Resolving the molecular fingerprint of the distal carboxy tail in modulating CaV1 calcium dependent inactivation

Ca2+/calmodulin-dependent inactivation (CDI) of CaV channels is a critical regulatory process required for tuning the kinetics of Ca2+ entry for different cell types and physiologic responses. Calmodulin (CaM) resides on the IQ domain of the CaV carboxy-tail, such that Ca2+ binding initiates a reduction in channel open probability, manifesting as CDI. This regulatory process exerts a significant impact on Ca2+ entry and is tailored by alternative splicing. CaV1.3 and CaV1.4 feature a long-carboxy-tail splice variant that modulates CDI through a competitive mechanism.
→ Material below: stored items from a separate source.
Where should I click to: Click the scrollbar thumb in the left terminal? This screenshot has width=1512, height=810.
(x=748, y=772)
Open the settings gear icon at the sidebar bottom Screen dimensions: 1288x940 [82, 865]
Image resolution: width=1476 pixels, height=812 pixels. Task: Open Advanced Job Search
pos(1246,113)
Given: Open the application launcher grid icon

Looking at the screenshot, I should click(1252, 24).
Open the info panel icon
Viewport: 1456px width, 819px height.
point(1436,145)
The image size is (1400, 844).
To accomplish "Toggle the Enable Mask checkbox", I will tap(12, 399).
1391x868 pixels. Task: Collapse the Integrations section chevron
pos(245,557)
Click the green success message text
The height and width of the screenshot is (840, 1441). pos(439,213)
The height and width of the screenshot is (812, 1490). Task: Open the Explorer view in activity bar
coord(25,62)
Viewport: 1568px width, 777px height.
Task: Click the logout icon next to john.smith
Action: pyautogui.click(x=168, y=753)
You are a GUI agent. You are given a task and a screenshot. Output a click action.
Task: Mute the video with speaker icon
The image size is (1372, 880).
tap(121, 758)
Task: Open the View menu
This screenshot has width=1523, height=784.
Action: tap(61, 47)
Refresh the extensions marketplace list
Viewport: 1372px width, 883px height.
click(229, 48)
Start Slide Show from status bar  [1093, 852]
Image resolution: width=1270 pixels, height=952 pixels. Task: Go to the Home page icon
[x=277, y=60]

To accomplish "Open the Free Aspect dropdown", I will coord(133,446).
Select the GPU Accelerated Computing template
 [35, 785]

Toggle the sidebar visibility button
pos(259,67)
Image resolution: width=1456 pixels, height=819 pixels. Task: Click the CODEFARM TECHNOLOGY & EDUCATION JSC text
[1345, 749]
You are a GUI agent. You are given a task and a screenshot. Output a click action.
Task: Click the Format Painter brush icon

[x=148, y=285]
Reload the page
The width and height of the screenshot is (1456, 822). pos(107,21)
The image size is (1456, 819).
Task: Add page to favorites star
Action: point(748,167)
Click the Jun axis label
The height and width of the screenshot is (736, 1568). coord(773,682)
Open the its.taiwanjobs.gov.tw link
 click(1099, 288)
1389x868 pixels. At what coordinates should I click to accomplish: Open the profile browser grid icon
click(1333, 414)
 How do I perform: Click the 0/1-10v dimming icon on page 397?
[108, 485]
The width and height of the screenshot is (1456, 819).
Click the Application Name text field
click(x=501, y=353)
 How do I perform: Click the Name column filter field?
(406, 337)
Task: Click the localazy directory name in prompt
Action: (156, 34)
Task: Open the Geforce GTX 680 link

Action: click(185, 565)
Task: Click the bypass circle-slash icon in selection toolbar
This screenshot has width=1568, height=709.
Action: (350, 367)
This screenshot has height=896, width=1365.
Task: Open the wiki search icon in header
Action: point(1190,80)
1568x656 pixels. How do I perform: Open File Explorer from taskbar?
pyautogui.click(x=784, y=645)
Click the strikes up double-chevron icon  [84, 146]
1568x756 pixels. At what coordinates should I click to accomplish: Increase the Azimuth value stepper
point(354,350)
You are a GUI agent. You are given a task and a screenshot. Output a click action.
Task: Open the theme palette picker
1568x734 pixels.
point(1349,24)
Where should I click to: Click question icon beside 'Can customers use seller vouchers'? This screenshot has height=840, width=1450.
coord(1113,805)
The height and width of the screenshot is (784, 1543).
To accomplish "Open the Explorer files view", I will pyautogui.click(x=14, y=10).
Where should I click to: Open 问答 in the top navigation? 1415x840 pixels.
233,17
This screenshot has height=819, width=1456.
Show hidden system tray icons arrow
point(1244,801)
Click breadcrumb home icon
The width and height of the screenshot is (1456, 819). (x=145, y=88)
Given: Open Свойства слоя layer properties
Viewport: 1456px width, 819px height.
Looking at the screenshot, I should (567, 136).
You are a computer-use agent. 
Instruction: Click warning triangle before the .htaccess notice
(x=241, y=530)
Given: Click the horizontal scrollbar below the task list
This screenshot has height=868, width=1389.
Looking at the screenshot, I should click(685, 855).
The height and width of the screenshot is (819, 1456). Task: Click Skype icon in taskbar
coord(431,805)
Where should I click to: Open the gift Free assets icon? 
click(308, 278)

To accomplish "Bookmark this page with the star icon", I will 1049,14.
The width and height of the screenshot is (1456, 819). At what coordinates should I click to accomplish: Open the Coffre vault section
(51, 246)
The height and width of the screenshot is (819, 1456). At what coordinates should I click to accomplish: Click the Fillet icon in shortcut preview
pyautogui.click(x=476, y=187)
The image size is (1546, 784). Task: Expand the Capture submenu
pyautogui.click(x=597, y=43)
In these channels, the distal-carboxy-tail (DCT) harbors an inhibitor of CDI (ICDI) module that competitively displaces CaM from the IQ domain, thereby diminishing CDI. While this overall mechanism is now well-described, the detailed interaction loci for ICDI binding to the IQ domain is yet to be elucidated. Here, we perform alanine-scanning mutagenesis of the IQ and ICDI domains and evaluate the contribution of neighboring regions. We identify multiple critical residues within the IQ domain, ICDI and the nearby A region of the channel, which are required for high affinity IQ/ICDI binding. Importantly, disruption of this interaction commensurately diminishes ICDI function, as seen by the re-emergence of CDI in mutant channels. Furthermore, analysis of the homologous ICDI region of CaV1.2 reveals a selective effect of this channel region on CaV1.3 channels, implicating a cross-channel modulatory scheme in cells expressing both channel subtypes. In all, these findings provide new insights into a molecular rheostat that fine tunes Ca2+ entry and supports normal neuronal and cardiac function.